まだ私の資産額は大したことはありませんが、それでも毎月積み立てられるわずかな投資資金に比べて、資産額がだいぶ大きくなりました。(積み立てられる資金が少ないことが、そもそもの原因なのですが、)1年間で積み立てる投資資金に相当する金額を、たった3日間の市場の下落で失うこともありました。

市場の下落時に株を買い増して損をカバーする投資スタイルには限界があります。また遠い将来、働かなくなって定期的な株の買い増しができなくなったときには、いずれ不況から資産を守るような投資が必要になります。

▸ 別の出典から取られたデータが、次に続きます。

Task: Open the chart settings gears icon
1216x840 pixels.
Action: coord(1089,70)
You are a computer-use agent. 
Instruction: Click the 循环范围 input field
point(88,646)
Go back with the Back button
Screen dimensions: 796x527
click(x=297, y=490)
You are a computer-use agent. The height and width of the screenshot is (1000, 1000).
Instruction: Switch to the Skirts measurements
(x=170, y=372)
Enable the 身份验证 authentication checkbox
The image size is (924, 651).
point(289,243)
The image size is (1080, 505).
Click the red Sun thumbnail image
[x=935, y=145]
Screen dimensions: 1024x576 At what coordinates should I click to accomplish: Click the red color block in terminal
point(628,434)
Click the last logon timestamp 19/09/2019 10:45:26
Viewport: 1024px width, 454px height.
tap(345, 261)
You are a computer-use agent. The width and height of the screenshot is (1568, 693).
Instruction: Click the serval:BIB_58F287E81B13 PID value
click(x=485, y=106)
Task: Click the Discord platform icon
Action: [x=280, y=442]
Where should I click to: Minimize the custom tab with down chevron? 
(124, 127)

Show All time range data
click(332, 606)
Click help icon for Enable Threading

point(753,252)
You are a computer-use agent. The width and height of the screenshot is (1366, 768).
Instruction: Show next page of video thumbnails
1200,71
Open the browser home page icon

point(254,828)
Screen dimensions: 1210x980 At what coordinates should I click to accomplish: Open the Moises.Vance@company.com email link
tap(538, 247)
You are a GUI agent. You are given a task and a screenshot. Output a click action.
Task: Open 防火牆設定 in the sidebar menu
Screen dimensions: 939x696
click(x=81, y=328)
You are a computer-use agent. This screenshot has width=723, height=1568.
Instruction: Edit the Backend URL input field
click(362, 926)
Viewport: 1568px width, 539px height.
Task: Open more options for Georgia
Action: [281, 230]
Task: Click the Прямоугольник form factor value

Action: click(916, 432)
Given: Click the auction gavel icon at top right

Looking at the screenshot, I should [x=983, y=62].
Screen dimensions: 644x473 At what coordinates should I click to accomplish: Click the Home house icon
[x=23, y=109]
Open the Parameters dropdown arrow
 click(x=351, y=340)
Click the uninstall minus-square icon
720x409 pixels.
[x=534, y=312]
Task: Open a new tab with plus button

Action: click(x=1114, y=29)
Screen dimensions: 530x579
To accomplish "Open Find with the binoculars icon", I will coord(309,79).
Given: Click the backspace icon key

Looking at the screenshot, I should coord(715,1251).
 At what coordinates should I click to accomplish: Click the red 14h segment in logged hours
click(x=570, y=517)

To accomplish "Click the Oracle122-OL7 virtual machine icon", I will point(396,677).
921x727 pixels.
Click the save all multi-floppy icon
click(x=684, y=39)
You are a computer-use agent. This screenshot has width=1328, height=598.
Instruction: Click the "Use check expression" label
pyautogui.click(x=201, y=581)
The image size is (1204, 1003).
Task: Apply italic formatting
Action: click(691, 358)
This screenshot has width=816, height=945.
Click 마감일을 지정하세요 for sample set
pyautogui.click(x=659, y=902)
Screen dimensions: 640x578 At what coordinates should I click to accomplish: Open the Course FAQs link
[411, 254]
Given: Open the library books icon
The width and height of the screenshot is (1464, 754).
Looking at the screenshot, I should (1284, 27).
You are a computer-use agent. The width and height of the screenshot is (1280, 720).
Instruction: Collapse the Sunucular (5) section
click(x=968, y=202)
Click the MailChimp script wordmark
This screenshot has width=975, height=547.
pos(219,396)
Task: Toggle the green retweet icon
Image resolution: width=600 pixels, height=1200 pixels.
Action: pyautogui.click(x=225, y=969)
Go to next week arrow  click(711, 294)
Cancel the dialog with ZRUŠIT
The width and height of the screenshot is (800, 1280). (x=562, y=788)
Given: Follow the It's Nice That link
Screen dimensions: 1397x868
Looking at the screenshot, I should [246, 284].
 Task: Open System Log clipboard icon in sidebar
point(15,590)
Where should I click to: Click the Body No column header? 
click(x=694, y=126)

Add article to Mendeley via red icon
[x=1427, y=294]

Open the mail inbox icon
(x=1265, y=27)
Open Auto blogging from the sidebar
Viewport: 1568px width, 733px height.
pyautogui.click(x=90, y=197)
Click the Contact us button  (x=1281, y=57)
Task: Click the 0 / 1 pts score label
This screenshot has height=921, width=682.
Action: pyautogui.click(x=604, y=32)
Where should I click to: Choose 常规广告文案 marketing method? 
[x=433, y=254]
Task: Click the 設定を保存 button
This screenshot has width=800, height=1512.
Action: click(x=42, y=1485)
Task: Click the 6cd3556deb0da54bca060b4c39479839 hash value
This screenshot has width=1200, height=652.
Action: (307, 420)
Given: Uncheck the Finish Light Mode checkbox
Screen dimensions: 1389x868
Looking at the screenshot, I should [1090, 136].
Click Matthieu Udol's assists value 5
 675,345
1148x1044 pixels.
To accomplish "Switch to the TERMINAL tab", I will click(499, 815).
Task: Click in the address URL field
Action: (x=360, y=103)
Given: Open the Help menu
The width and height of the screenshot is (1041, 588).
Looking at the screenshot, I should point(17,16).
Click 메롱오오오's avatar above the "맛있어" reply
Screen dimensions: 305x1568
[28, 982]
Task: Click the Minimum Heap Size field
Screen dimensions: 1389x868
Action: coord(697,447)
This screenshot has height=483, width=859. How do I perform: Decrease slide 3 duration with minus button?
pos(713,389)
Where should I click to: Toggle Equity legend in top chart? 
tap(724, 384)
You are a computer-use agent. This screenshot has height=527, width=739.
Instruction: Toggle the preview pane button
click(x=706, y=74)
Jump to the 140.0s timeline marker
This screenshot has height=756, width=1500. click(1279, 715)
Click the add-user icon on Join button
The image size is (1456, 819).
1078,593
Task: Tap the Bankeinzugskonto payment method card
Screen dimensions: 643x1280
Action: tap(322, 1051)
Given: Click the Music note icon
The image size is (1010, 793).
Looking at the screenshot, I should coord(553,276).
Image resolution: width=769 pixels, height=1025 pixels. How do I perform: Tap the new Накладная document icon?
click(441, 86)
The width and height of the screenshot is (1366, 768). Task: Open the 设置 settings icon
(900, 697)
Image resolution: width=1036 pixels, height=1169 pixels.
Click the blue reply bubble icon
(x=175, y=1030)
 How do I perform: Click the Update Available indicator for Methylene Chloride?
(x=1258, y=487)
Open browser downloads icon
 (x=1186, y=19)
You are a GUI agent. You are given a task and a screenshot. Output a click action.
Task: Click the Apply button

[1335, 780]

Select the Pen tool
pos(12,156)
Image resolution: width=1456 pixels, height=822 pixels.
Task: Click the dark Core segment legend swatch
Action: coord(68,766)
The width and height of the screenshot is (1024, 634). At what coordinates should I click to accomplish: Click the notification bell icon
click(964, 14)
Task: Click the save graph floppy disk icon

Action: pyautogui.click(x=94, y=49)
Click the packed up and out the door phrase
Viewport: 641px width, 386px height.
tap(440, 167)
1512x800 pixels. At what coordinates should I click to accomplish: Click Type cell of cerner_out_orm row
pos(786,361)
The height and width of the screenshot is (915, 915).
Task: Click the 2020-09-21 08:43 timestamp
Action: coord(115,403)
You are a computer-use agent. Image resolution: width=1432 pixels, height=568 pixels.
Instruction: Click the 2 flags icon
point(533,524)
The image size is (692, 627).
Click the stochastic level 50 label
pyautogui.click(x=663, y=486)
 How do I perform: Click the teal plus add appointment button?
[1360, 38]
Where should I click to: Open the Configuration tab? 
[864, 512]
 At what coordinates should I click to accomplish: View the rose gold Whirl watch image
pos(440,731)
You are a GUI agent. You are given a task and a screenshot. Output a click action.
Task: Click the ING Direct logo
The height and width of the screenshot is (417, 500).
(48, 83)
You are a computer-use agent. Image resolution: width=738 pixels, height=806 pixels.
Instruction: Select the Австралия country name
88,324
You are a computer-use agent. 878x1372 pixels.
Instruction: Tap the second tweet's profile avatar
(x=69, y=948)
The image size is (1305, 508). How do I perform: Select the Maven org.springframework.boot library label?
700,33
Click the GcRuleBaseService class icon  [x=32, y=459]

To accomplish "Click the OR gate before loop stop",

遅かれ早かれ、「下落お構いなしのスタイル」から、最低限、市場が景気後退期を警戒している時くらいは「資産を守るスタイル」を習得しないといけないと考え始めました。

グレアムの教えから何年もたって初めて、株と債権の両方を持つ意味が理解できました。人生長い間に何度か訪れる不景気を乗り越えるために、資産を守る投資スタイルを習得する必要があったんだと、気づきました。

アドバイスは聞いておけ、ただし信じるな。

あの頃は、グレアムのアドバイスの内容は理解できていたと思います。鵜呑みにして信じて、実践することもできたとは思います。ただ、アドバイスがなんで重要なのかの価値が分かりませんでした。

長年自分であれこれと手探りで投資をして遠回りをして、ようやくグレアムから教わった防衛的な投資スタイルの価値が、今わかるようになりました。

おそらく、いきなり投資の初期にグレアムから投資スタイルの答えをもらって鵜呑みにした場合よりも、身にしみて分かった気がします。

偉大な投資家のアドバイスは聞いておくものですね。ただし、アラブのことわざによれば、簡単に信じてはいけないようです。